Please moderate this out if its been on before as I think it may bave been but can't find it.

Below are four (4) questions and a bonus question. You have to answer them instantly. You can't take your time, answer all of them immediately. OK? 

Let's find out just how clever you really are. 
Ready? GO!!! (scroll down) 
First Question: 

You are participating in a race. You overtake the second person. What position are you in? 



Answer: If you answered that you are first, then you are absolutely wrong! 
If you overtake the second person and you take his place, you are second! 

Try not to screw up in the next question. 

To answer the second question, don't take as much time as you took for the first question. 

Second Question: 

If you overtake the last person, then you are...? 

Answer: If you answered that you are second to last, then you are wrong again. Tell me, how can you overtake the LAST Person? 

You're not very good at this! Are you? 

Third Question: 

Very tricky math! Note: This must be done in your head only. 

Do NOT use paper and pencil or a calculator. Try it. 


Take 1000 and add 40 to it. Now add another 1000. Now add 30. Add another 1000. Now add 20. Now add another 1000 Now add 10. 
What is the total? 


Scroll down for answer. 

Did you get 5000? 

The correct answer is actually 4100. 

Don't believe it? Check with your calculator! Today is definitely not your day. Maybe you will get the last question right? 

Fourth Question: 

Mary's father has five daughters: 1. Nana, 2. Nene, 3. Nini, 4. Nono. What is the name of the fifth daughter? 

Answer: Nunu? 

NO! Of course not. 

Her name is Mary. Read the question again 

Okay, now the bonus round: 

There is a mute person who wants to buy a toothbrush. By imitating the action of brushing one's teeth he successfully expresses himself to the shopkeeper and the purchase is done. 

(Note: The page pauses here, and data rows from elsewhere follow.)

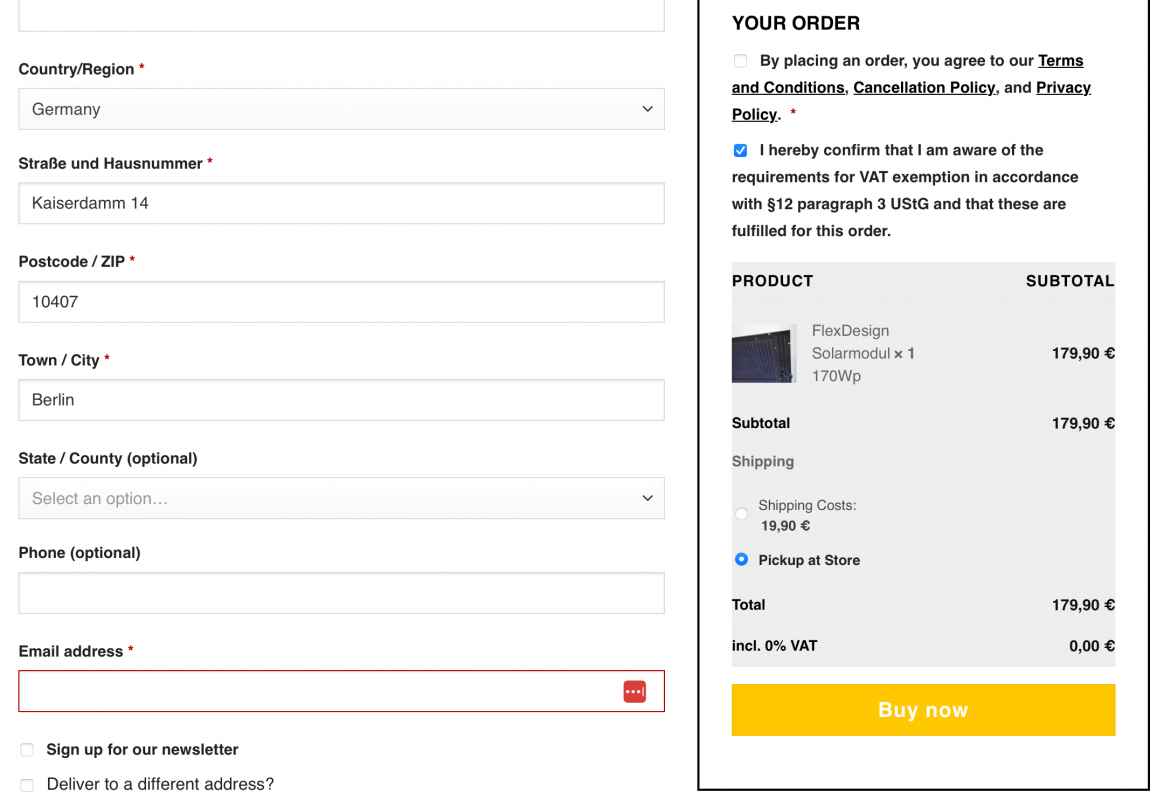Image resolution: width=1157 pixels, height=800 pixels.
Task: Enable the newsletter sign-up checkbox
Action: click(27, 750)
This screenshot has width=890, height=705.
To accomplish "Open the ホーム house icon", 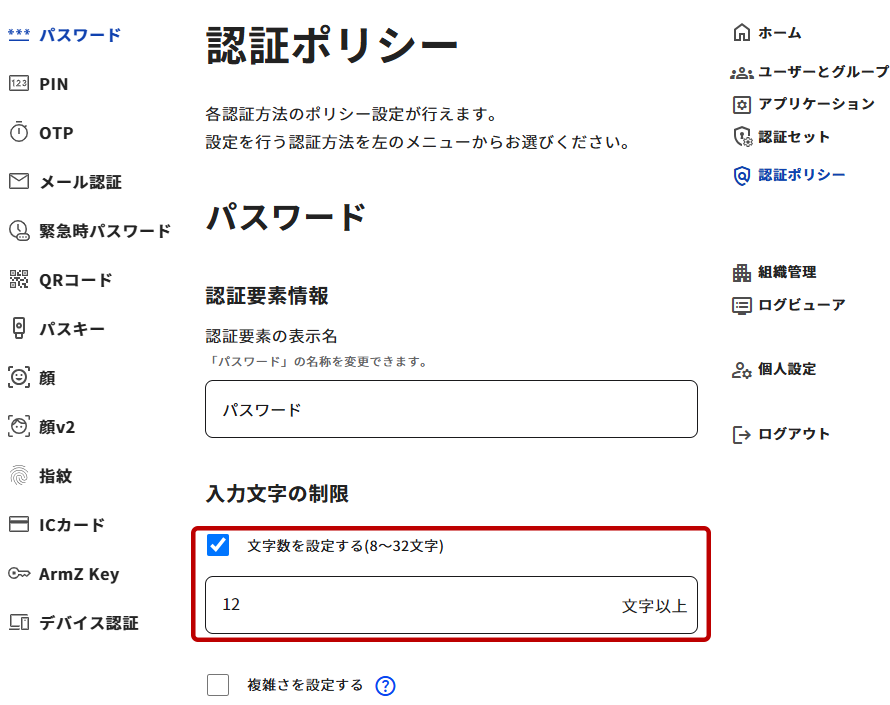I will pos(741,32).
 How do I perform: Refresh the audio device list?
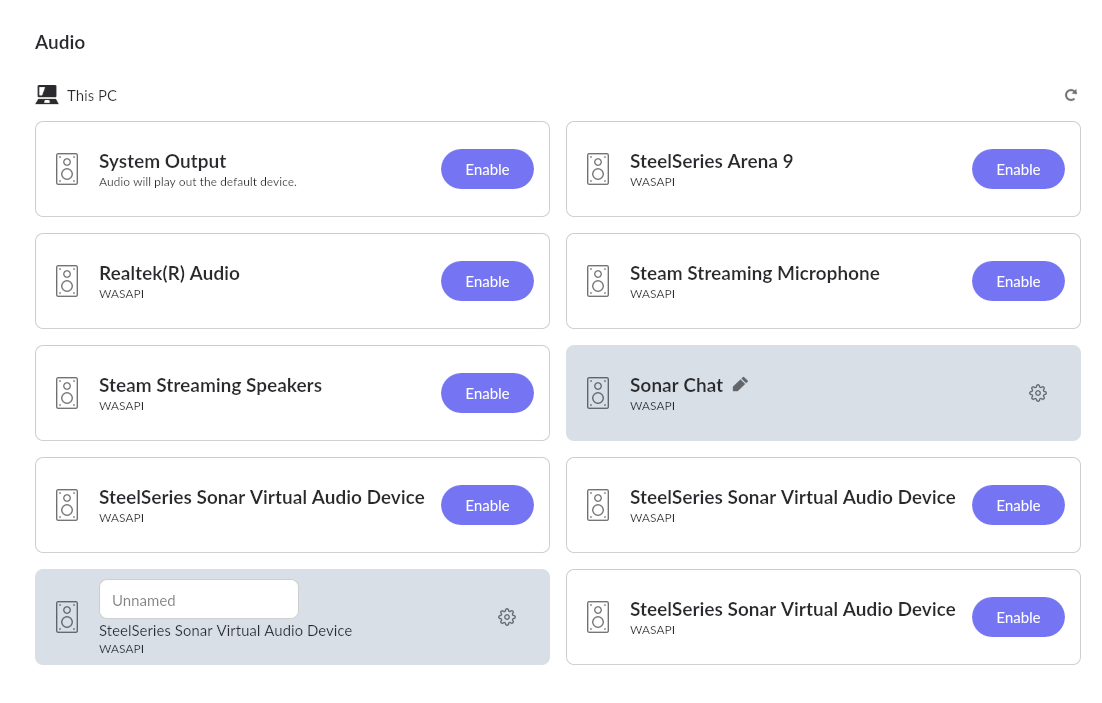tap(1070, 95)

Now if there is a blind man who wishes to buy a pair of sunglasses, how should he express himself? 

He just has to open his mouth and ask, so simple.


----------



## 89429 (May 23, 2005)

Pusser whats the question ?


----------



## Anonymous (Nov 10, 2000)

This is based on honesty. You read the question and if you get some right you stick your result in the poll. I got one right, therefore I am winning at present. 8)

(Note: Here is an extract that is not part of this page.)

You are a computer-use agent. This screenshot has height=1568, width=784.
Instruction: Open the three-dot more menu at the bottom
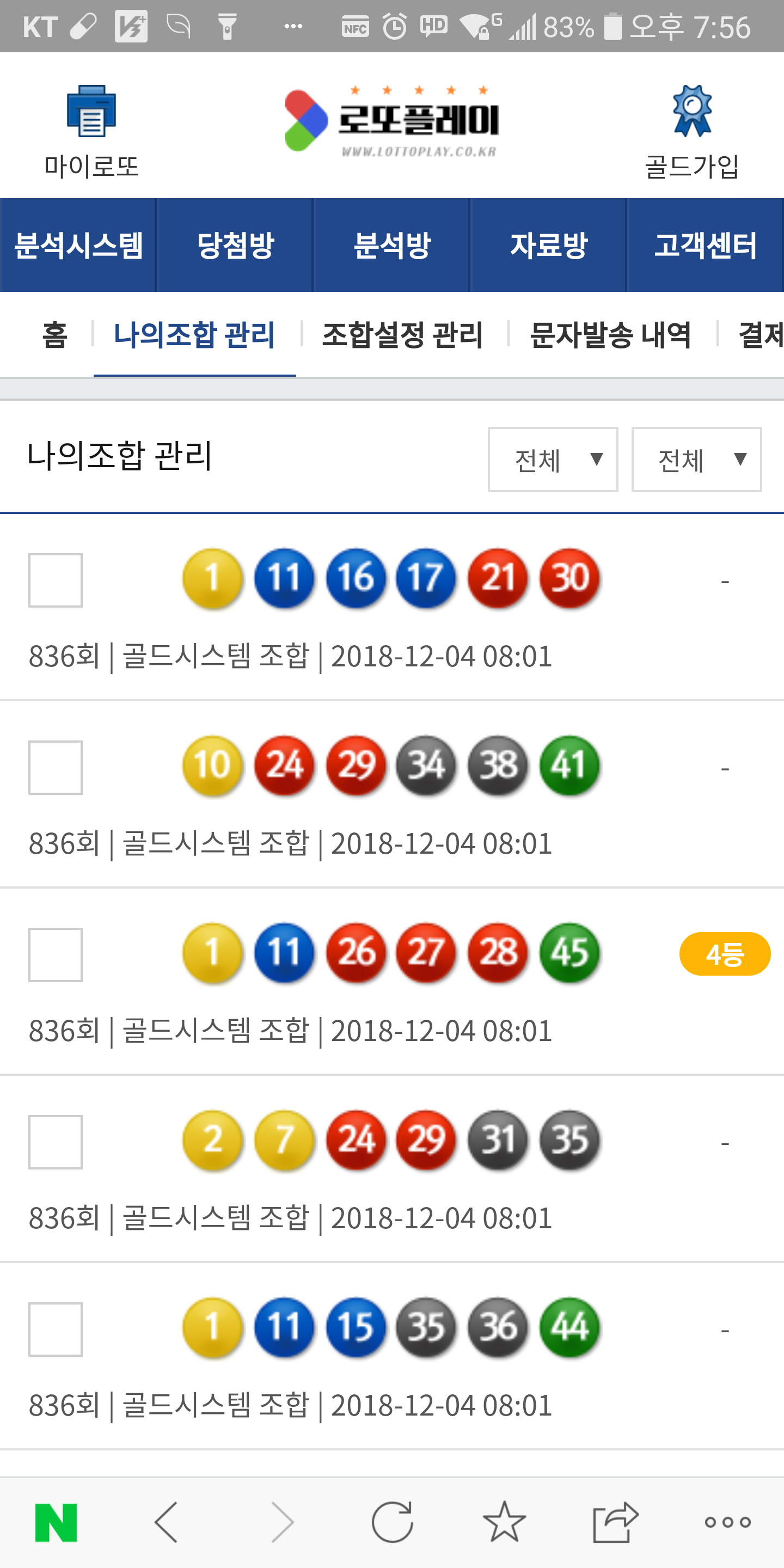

p.s. Bugger, Someone got them all.


----------



## smifee (May 17, 2005)

is forgetting to type 'and you take his place' in line 7 a sign of dementia :?: :wink:  :lol: :roll:


----------



## Drummer (May 9, 2005)

Pusser said:


> p.s. Bugger, Someone got them all.


It'll be a bl**dy politian! :roll: 
Thanks for letting me know what I've got.
Unfortunately, I've forgotten what it was. 
(that I was writting about?)
(I'm writting about something?)
My name is drummer & I'm 66 & a quarter. Mummy says I'm a GOOD writer! :roll: :lol:


----------



## Raine (May 10, 2005)

Hm!!! I think therefore i am, i think. Well, maybe, argh!!!!!!!!!!!!!!!! :roll:


----------



## Anonymous (Nov 10, 2000)

smifee said:


> is forgetting to type 'and you take his place' in line 7 a sign of dementia :?: :wink:  :lol: :roll:


Is it a sign of dementia that I don't understand this question either.


----------